With addiction, we set up a framework for our minds to protect and defend our inner landscape. The energy exchange between the person struggling with addiction and the object of the addiction creates a power vacuum. Power not only feeding into one another, but in defense of one another, vying for control and understanding on some level. The use of power becomes self destructive and self validating in a distorted way, and it can become challenging for us to recognize and more importantly admit that we are hurting ourselves out of fear, pain, and the need for self love.
Addictions do not serve reality, they serve illusion and will continue to do so as long as we hold on to them tightly. They will appear strong in might within the illusion. We need trust. There is a greater might within trust that will take us out of the illusion and into the light. We are as afraid of the energy behind the addiction as we are of letting go of it. The strength of the addiction is indicative of how strong our fear is as we work to let it go. What resists, will persist, and will gather strength. If it is illusion and not reality, it will gather strength in the illusion and perpetuate the cycle of darkness.
Some addictions need to leave our lives and complete a miasm that might have been in our lineage for generations, masking itself in various forms. Some might need to stay to complete an ancestral lesson. The miasm will serve in its capacity as it heals itself when we maintain awareness of our interactions, responses, and relationship with addiction.
So how does one recognize an addiction? We all have them in one way or another. Take a look at your lives.
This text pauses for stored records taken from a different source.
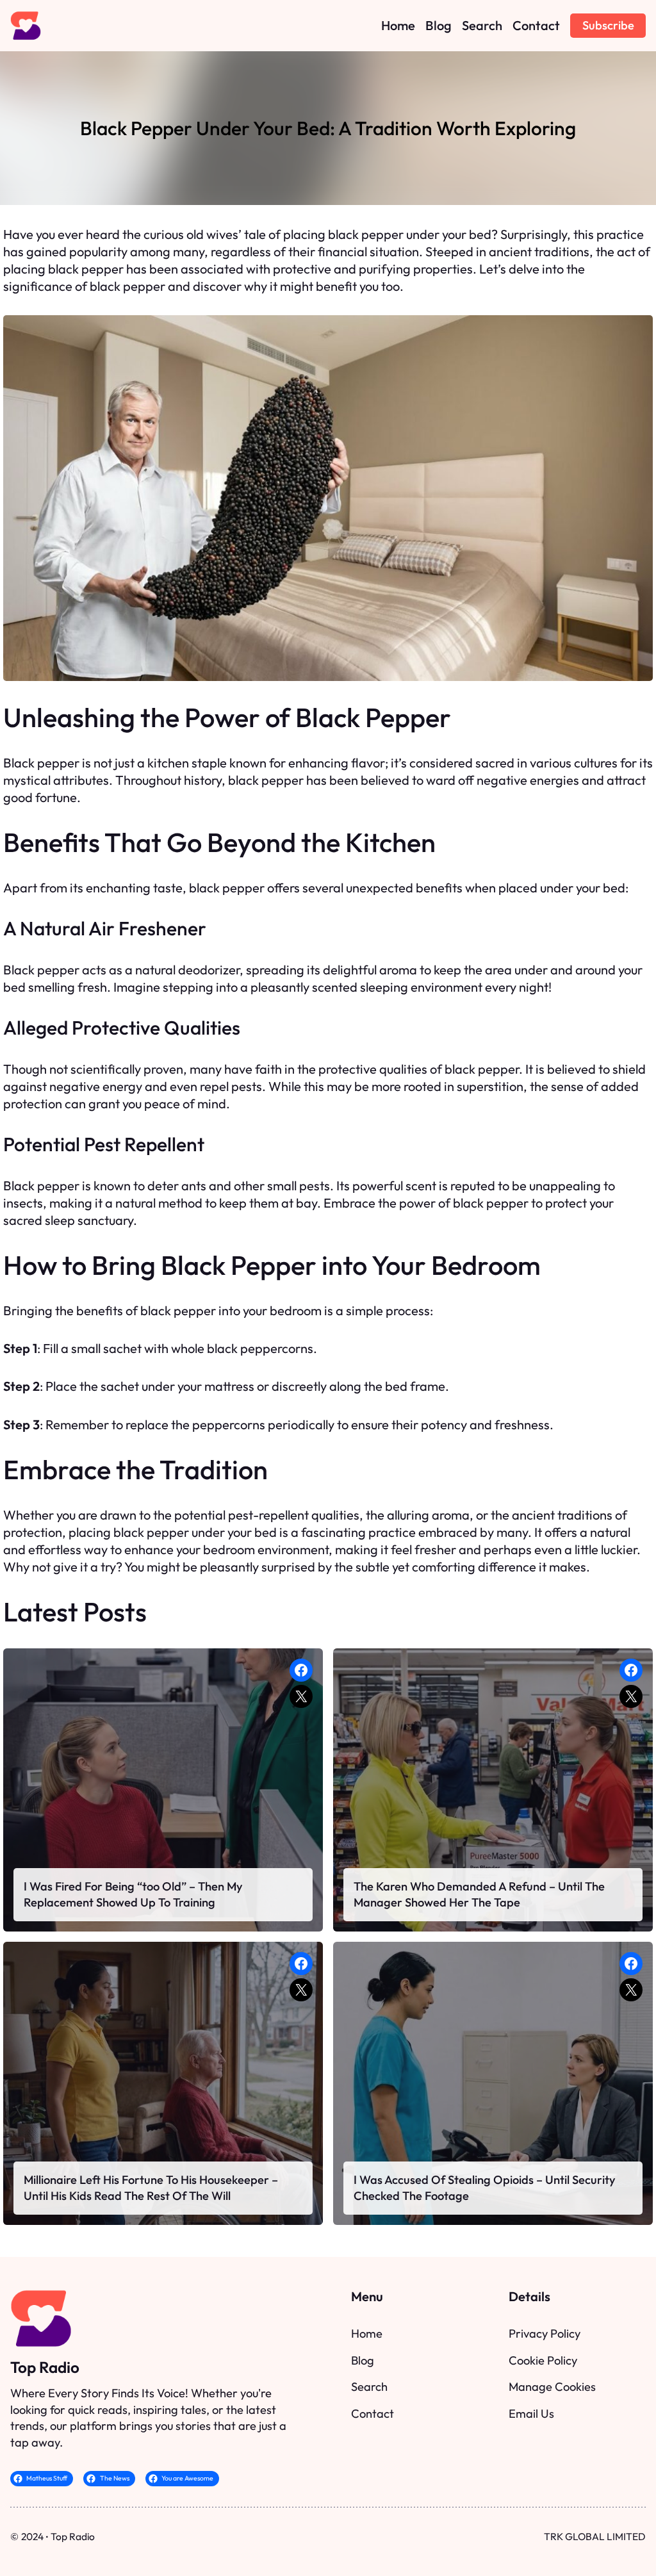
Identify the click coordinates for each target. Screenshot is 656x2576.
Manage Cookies (552, 2386)
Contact (372, 2413)
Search (369, 2386)
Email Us (531, 2413)
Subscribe (608, 25)
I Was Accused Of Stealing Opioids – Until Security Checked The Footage (485, 2188)
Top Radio (44, 2367)
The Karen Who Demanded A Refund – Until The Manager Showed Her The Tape (479, 1894)
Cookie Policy (543, 2360)
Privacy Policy (544, 2333)
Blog (362, 2360)
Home (366, 2333)
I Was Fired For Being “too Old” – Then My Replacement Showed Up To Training (133, 1894)
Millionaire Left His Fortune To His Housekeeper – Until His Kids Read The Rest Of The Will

Look at a relational response that becomes repetitive, a misguided source of power which leaves you drained and within the emptiness not believing there is light to be found. Ponder your relationship to it and notice if you identify with it as harmful to you physically, emotionally, mentally, or spiritually. You can recognize an addiction by the intensity involved in the relationship to the object you are addicted to. By separating the object from what you think it is giving you and holding your fear around its absence, you can begin to source your true power. You have to place yourself in the center of the fear and the pain and see if you can withstand it gently in your heart. Within that space, your emptiness has great power within the light.
An addiction is not merely something we are drawn to. It becomes its own entity and we have a relationship with it as though it were a friend, a child, a parent, a sibling. The relationship we create takes on a form that loses its authenticity in nature. The focus of the addiction no longer holds meaning in the way that it did before we developed a codependent relationship with it. Its meaning and intention changes itself as we dive deeper into its energies. The addiction changes form as we change with it. The relationship becomes more than it is in reality, and more than it needs to be.
The miasm which propelled us into the addiction needs to be respected. There is healing medicine there. I don’t believe it is us versus an addiction. Like all relationships, there is always something that serves a greater good and the medicine we take when we take the energies behind the addiction into the light will be everlasting.